La gente que ya abarrota La Venta abre paso y entra el viejo Gasento Ibaeta, el lechero.
—¿Qué pasa? —dice, plantándose delante de Benito Ibaeta.
—No pasa nada —dice Benito Ibaeta.
No se oyen las risas de la gente porque se las aguantan.
—¿Qué pasa? —dice otra vez Gasento Ibaeta.
—Tenía sed y he entrado —dice Benito Ibaeta.
—Y te ha dado el mediodía y las leches sin repartir y tú dándole a la lengua como si fuera domingo —dice Gasento Ibaeta.
Abre la puerta para que salga su hijo.
—Yo sólo he dicho que a ver contra qué Etxe íbamos a apostar si son muchos los Etxes que han visto los primeros el mostrador en la Campa del Roble y que había que llamar a don Eulogio para que diga la última palabra sobre Dios. Yo sólo he dicho esto, lo demás lo han dicho los demás —dice Benito Ibaeta.
Entra más gente. La Venta está tan llena que los de atrás ni a codazos se pueden acercar al mostrador. La gente va llegando porque oyen por allá fuera que en La Venta se está apostando. La botella de aguardiente me ha durado hasta el mediodía y voy al mostrador a por otra y Zacarías Ermo me mira como queriendo saber si sirviéndome la segunda botella me pondría de su parte en lo del mostrador, y yo le digo: «Cuando haya en Getxo un sindicato te quemará el rabo», y él me dice: «Déjate de sindicatos y vete a dormir la mona», y saco otros tres reales del bolsillo y los pongo en el mostrador y entonces Zacarías Ermo me saca otra botella, y se me acerca Bertol Sangroniz, el alpargatero, y me dice: «Vamos a apostarles tú y yo juntos a ésos a que el mostrador es de quien lo gasta con los codos», y yo le digo: «El mostrador no es de éste ni de aquél, es de todos y no es de nadie, y si ahora sólo es de Zacarías Ermo es porque no tenemos un sindicato». «¿Un qué?», dice Bertol Sangroniz, pegando su vaso vacío junto a mi botella. «¿Quieres que tú y yo fundemos un sindicato?», digo, descorchando la botella. «¿Un sindicato?», dice Bertol Sangroniz.

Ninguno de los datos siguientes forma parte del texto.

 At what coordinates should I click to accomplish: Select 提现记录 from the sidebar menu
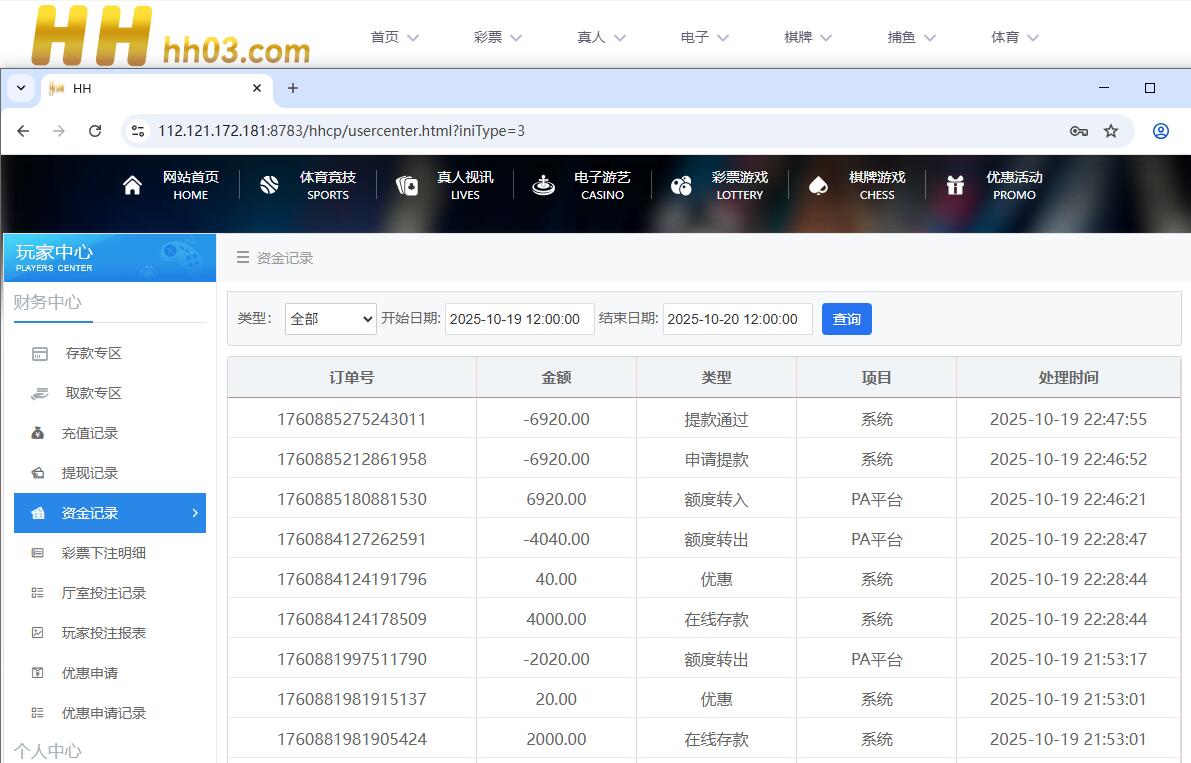(x=90, y=473)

Levanto la botella y digo: «Es el mejor día para fundar un sindicato». Le lleno el vaso y digo: «¿No es el mejor día para fundar un sindicato?». «Sí, creo que es el mejor día», dice Bertol Sangroniz. Se echa dentro el vaso de un trago. «Vamos a esa mesa a fundar un sindicato», digo.

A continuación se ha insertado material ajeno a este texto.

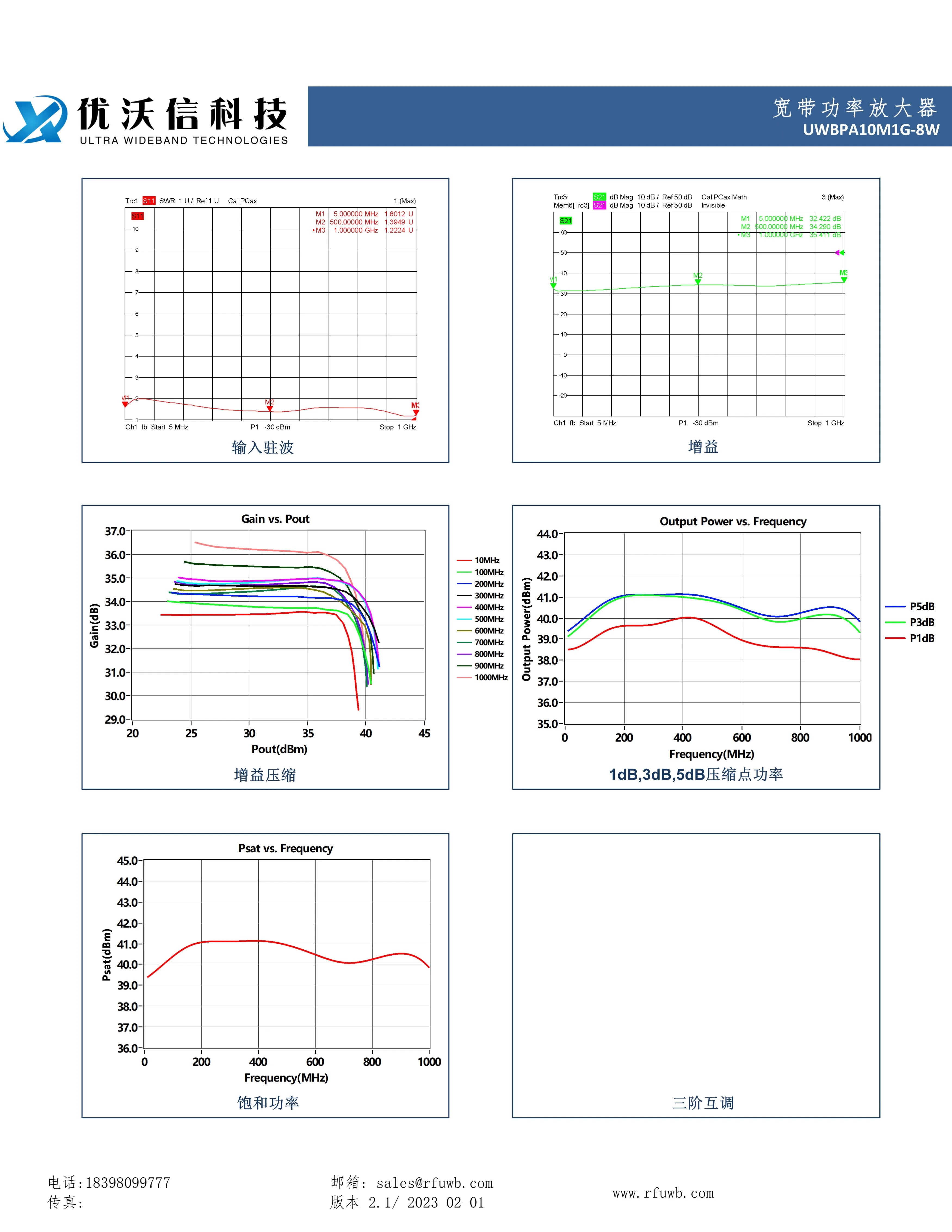952x1232 pixels.
Task: Click the Gain vs. Pout chart title
Action: [275, 519]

Es de noche y voy hacia la casa de don Estanis Goiburu. Atrás dejo las voces que salen de La Venta. He cogido prestada una pala que Zacarías Ermo tenía apoyada en la pared de fuera. Hoy Zacarías Ermo ha hecho el gran negocio. Apostando, a los hombres les ha llegado la noche sin comer, y como Zacarías Ermo no los eche a todos a escobazos les dará la mañana. Algunas mujeres ya han asomado la cabeza para llevarse a sus hombres, pero como si no, ellos ni caso, emperrados en su toma y daca. Yo también habría apostado, pero por mi cuenta, no como Altube de Altubena, porque ya no soy de Altubena, pero es que tengo la cabeza en otra cosa. Después de fundar el sindicato, cuando Bertol Sangroniz me ha querido seguir, le he dicho: «Es mejor que se quede aquí alguien del sindicato», y se ha quedado.
Don Estanis vive en la casa de dos pisos junto a la estación del tren. Vengo donde él porque no es don Eulogio sino el nuevo coadjutor. A don Eulogio no me atrevería a pedírselo. Le atizo a la aldaba del portal y alguien sale al balcón del segundo piso.
—¿Quién es? —dice la voz de don Estanis.
—Uno del pueblo. Quiero hablar con usted —digo.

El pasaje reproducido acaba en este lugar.